I'm doing a jig, but you can't see it, not because you really can't, quite literally, but because I would never dance for you. I have more self-respect than to do that.
I've been snapping away - Miss Hazel is quite tired of it. When I whip out the camera, she whips out my phone and shouts at me to open wide because she's going to take a smile. Don't ask, I have no idea.
But here are my babies. They kill me.
Piper makes this funny face more and more lately. Usually I see it when she's playing games with a toy and she's winning.
Piper is shaking her head, which she does when she's super happy about, well, anything.
Cheeseball.
My woebegone homeless child. At least I take her to the park sometimes.
This is Piper. She is mad.
And now she's flat out ticked with me. I forced her on her knees.

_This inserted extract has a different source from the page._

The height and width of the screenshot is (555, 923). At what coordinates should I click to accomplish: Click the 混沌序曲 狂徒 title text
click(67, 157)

And this is Piper again. Falling.
Once I stopped laughing and pulled her out of her toy basket,
she became a much happier child.
We're lugging away through life right now. Nothing huge to report. Nate is increasingly busy with work, which is such a blessing! I tell you what, though - come 10:15p.m. I miss my man. He's been working two jobs a day (and that doesn't count his "office" time in the mornings), so, for example, I saw him for twenty minutes the other night. We're just so glad that he's keeping a solid schedule that I really can't complain much.
Starbucks is an ongoing blessing. I'm grateful for the work, but weekends are getting tougher and tougher. I hand the girls over to Karen on Friday afternoons and then I don't see them again until Saturday night. I help put them to bed and then Nate has them on Sunday until I get home in the evening. It is rough. This work is for a season, so I rest in that (although I have no idea how long that season will last for).

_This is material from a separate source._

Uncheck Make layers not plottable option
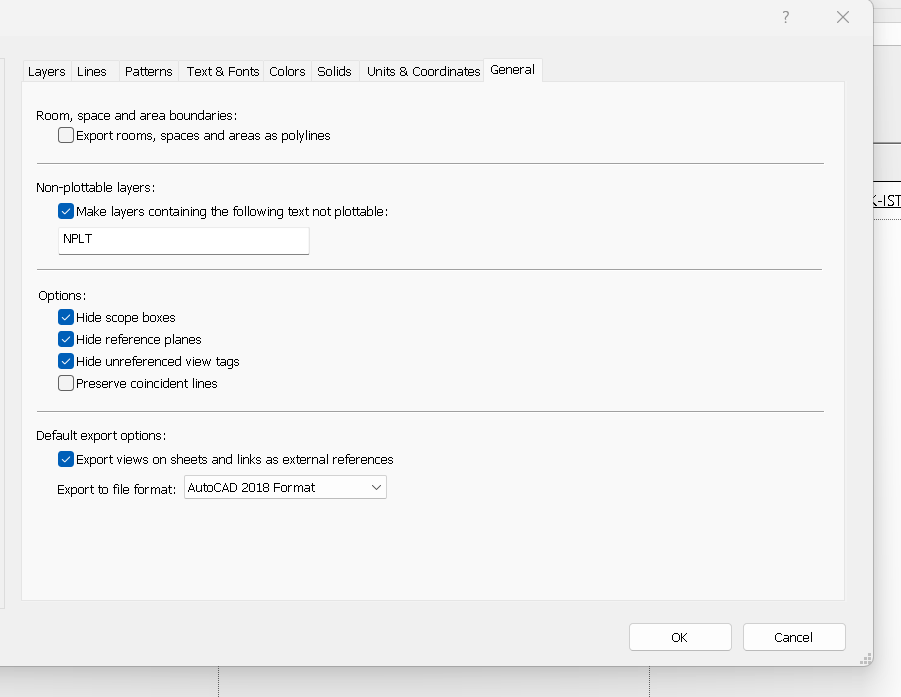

Hazel is 2.5 years old now, which blows my mind. She says the funniest things. I need to start writing them down or something because I can't keep up. Piper is 9.5 months old. I think I'm going to request ESD to evaluate her (they were the in-home therapists who aided Hazel through her torticollis tightness). Piper doesn't have any concerns like torticollis, but she's really taking her time with learning new skills. She's such a liar, though - she works so hard to convince me during play time that she doesn't know how to get up on her knees, and she works even harder to convince me that she doesn't like being on her knees (just reference the pictures above for a reminder). And then when I check on her during the night, what's she doing? She's sleeping with her knees tucked up underneath her belly. She caterpillared her way all over her bed last night.
We're still in the basement. I don't know when a change to this living situation will come, but this is where we are right now and I mean that in every respect. Do you know what I mean? We are present, not dwelling in what could be or "should" be. We're happy. We're blessed, we're grateful. We have love in our lives, from all sides, and we couldn't be luckier.